No es casual, por ello, que una de las preocupaciones fundamentales del Gobierno de la República haya sido, en las últimas semanas, el incremento en el precio del diésel. Debido a ello, se han emprendido acciones para su contención, aunque su eficacia no es –y no será– la deseada.
Debido a esto último, como se consigna en el reporte que publicamos en esta edición, los concesionarios del servicio de transporte local han comenzado a resentir el incremento que dicho combustible ha sufrido a partir de la volatilidad internacional en los precios del crudo, derivado de la guerra en Irán.
La ecuación es simple: si el combustible sube de precio, automáticamente los costos de operación de las unidades del transporte público se incrementan y el margen de utilidad se reduce. De allí a que los concesionarios planteen la necesidad de un incremento en la tarifa sólo hay un paso.
Y es que, de acuerdo con el director del Instituto Municipal de Movilidad Urbana Sostenible (IMMUS), Víctor de la Rosa Molina, el combustible representa, en Saltillo, entre el 40 y el 42 por ciento del costo total de operación de una ruta urbana.
Sin embargo, antes de afirmar que el problema es uno de simple lógica, debe tenerse en cuenta que la situación descrita solamente evidencia uno de los problemas de fondo del sistema de transporte público: está diseñado para que “sea rentable”, es decir, para que genere ganancias a los concesionarios privados.
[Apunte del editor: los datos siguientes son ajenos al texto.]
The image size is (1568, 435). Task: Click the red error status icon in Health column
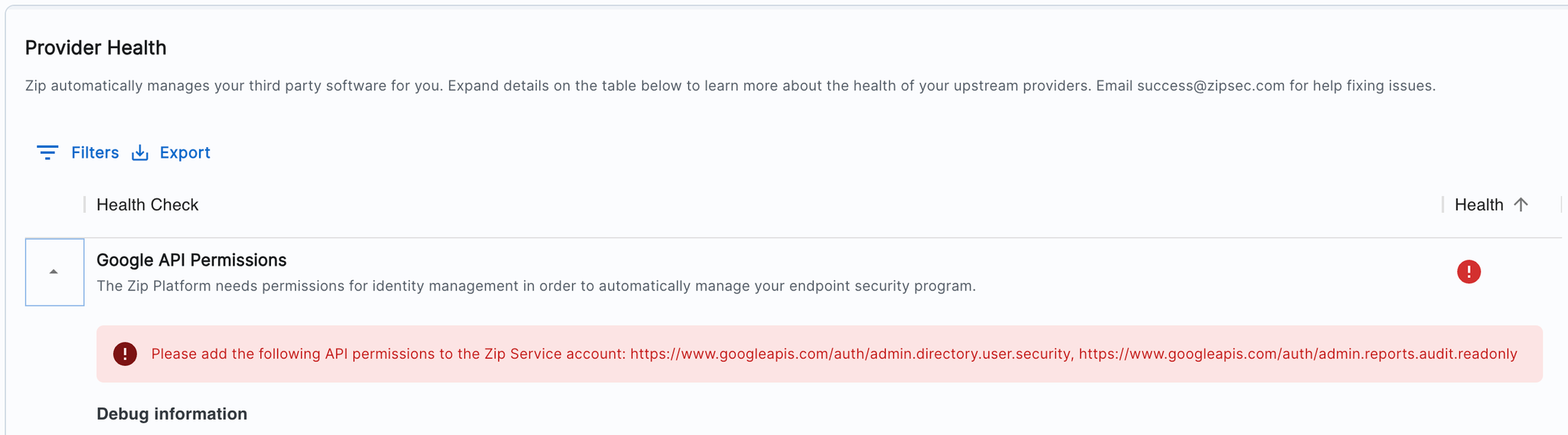pyautogui.click(x=1468, y=272)
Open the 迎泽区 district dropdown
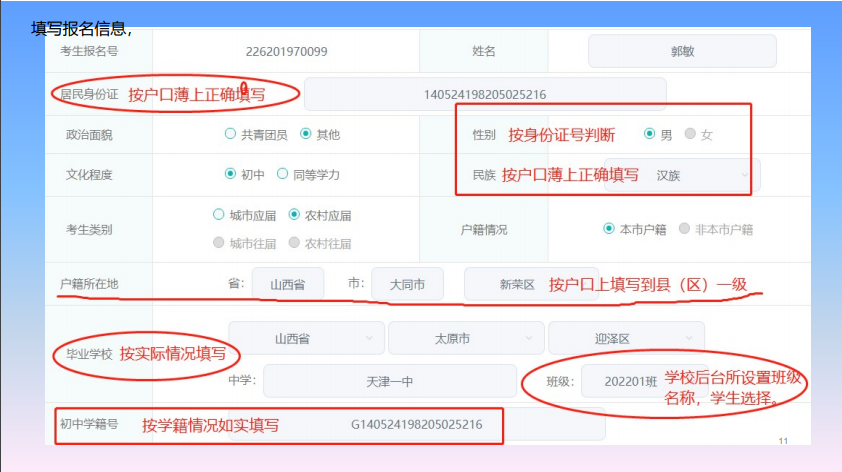This screenshot has width=842, height=472. pyautogui.click(x=625, y=339)
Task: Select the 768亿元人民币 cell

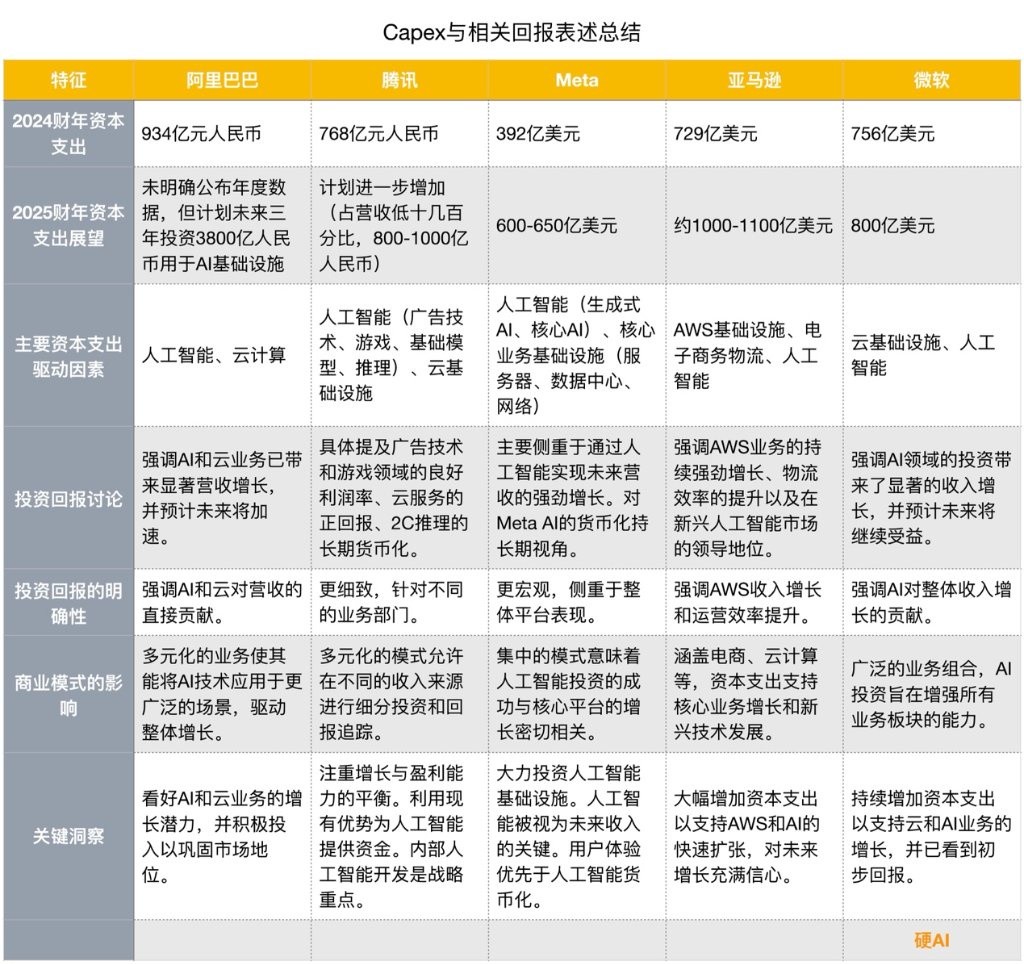Action: (x=400, y=134)
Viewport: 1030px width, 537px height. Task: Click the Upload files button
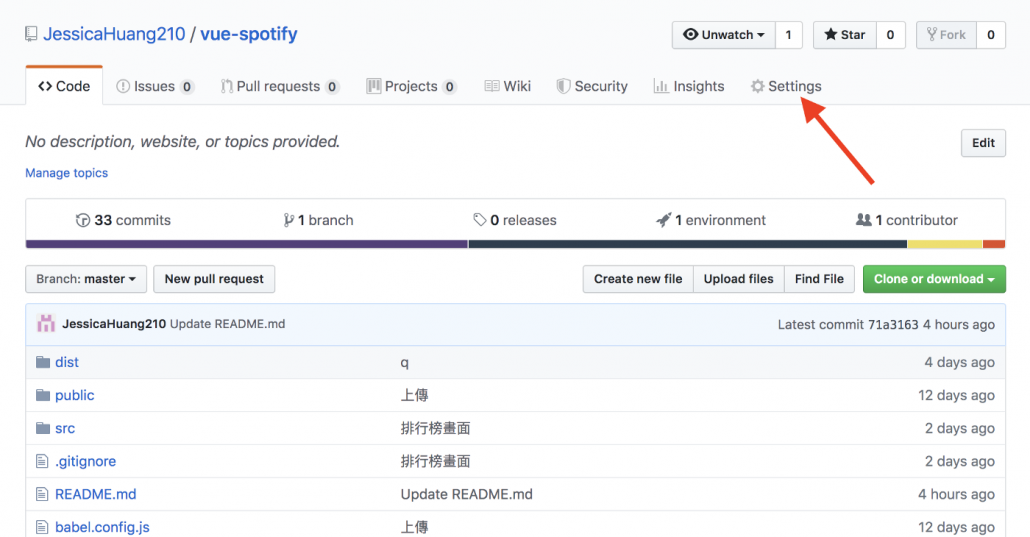click(738, 279)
Así pues, cuando los concesionarios hablan hoy de la “necesidad” de un incremento en la tarifa, lo que están intentando defender es su margen de utilidad, es decir, el dinero que cae diariamente a sus bolsillos, merced a la operación de un sistema que, más allá del peso que tiene en su esquema de costos el precio del combustible, ha sido pervertido a lo largo de los años.
El fenómeno obliga a poner sobre la mesa, una vez más, lo que han dicho múltiples voces en el pasado reciente: en tanto prevalezca el esquema de concesiones, que se conciben como un negocio de particulares, será imposible construir un sistema de transporte moderno, eficiente, seguro y asequible.
Y no es que se mienta cuando se dice que el alza en el diésel presiona el esquema de costos de los transportistas; es que si la mira está puesta en las ganancias de quienes detentan las concesiones, difícilmente puede pensarse el tema con una lógica distinta a la del incremento de tarifas.
La situación debiera conducirnos por ello a ventilar el tema con miras a resolverlo de fondo, en lugar de seguir bordeando sobre un esquema que es financieramente inviable.